A decisão tomada em Mendoza deixou Almagro numa saia-justa no Uruguai. Dias antes, ele negara que a suspensão paraguaia teria ligação com a entrada venezuelana. A adesão do país de Chávez, afirmou então, só seria possível com a aprovação do Congresso paraguaio.

O opositor Luis Alberto Heber, líder do opositor Partido Nacional no Senado, questionou o governo por "dizer uma coisa e fazer outra", e pediu a renúncia de Almagro. O senador Pedro Bordaberry, do também opositor Partido Colorado, considerou que a nova realidade obriga o Congresso uruguaio a analisar novamente a entrada da Venezuela - Mujica tem maioria na Câmara e no Senado.

- A decisão (no Congresso uruguaio) estava condicionada também aos Parlamentos de Argentina, Brasil e Uruguai. Isso agora não acontece - afirmou Bordaberry.

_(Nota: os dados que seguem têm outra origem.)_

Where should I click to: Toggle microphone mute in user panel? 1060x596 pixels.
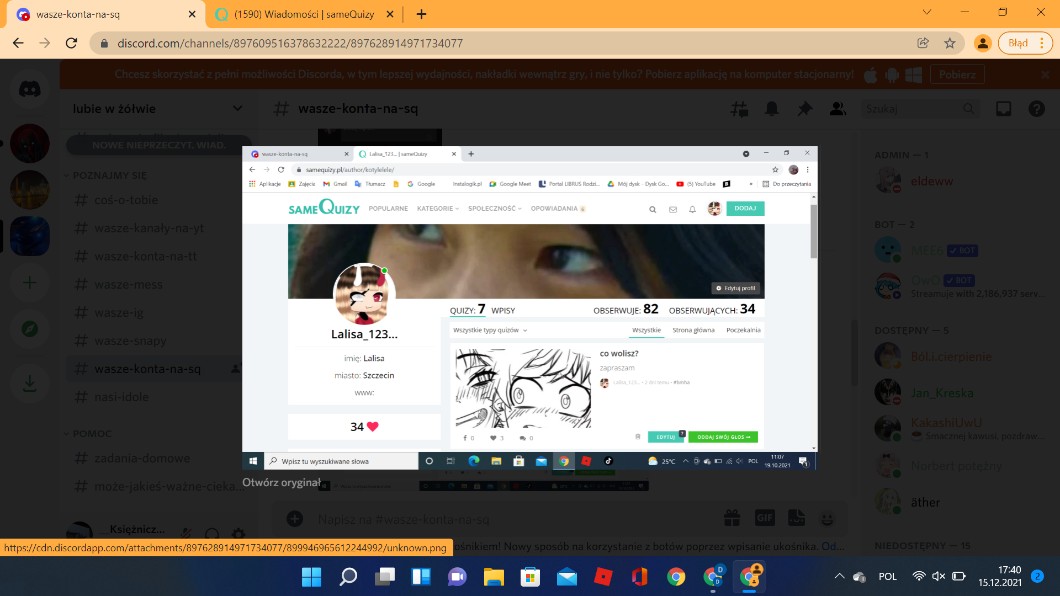click(x=185, y=535)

Federico Franco é acusado de nepotismo

Uma missão da Organização dos Estados Americanos (OEA) se reuniu ontem em Assunção com Lugo e com o novo presidente, Federico Franco, para avaliar a situação no país. Lugo denunciou novamente ter sido vítima de "um julgamento sumário" no Congresso. E Franco garantiu que o Paraguai atravessa um momento de estabilidade.

A missão, que tem integrantes dos EUA, é chefiada pelo secretário-geral da OEA, José Miguel Insulza. Ele considerou a situação no Paraguai tranquila, mas delicada, e garantiu que a organização não será influenciada pelas recentes decisões de Mercosul e Unasul. Segundo Insulza, sua missão é apenas informativa.

- O país está tranquilo, não há convulsão, apesar do incômodo gerado pelo que ocorreu. Provavelmente na segunda-feira que vem apresentaremos um relatório ante o Conselho Permanente, para que tome a decisão de convocar ou não os chanceleres - afirmou.

Franco foi acusado ontem por opositores de nepotismo, justamente um dos pontos levantados para destituir Lugo. Apesar de ter prometido que cargos públicos não seriam destinados a parentes, o novo presidente nomeou uma cunhada como conselheira de Itaipu e um primo como ministro de Ação Nacional.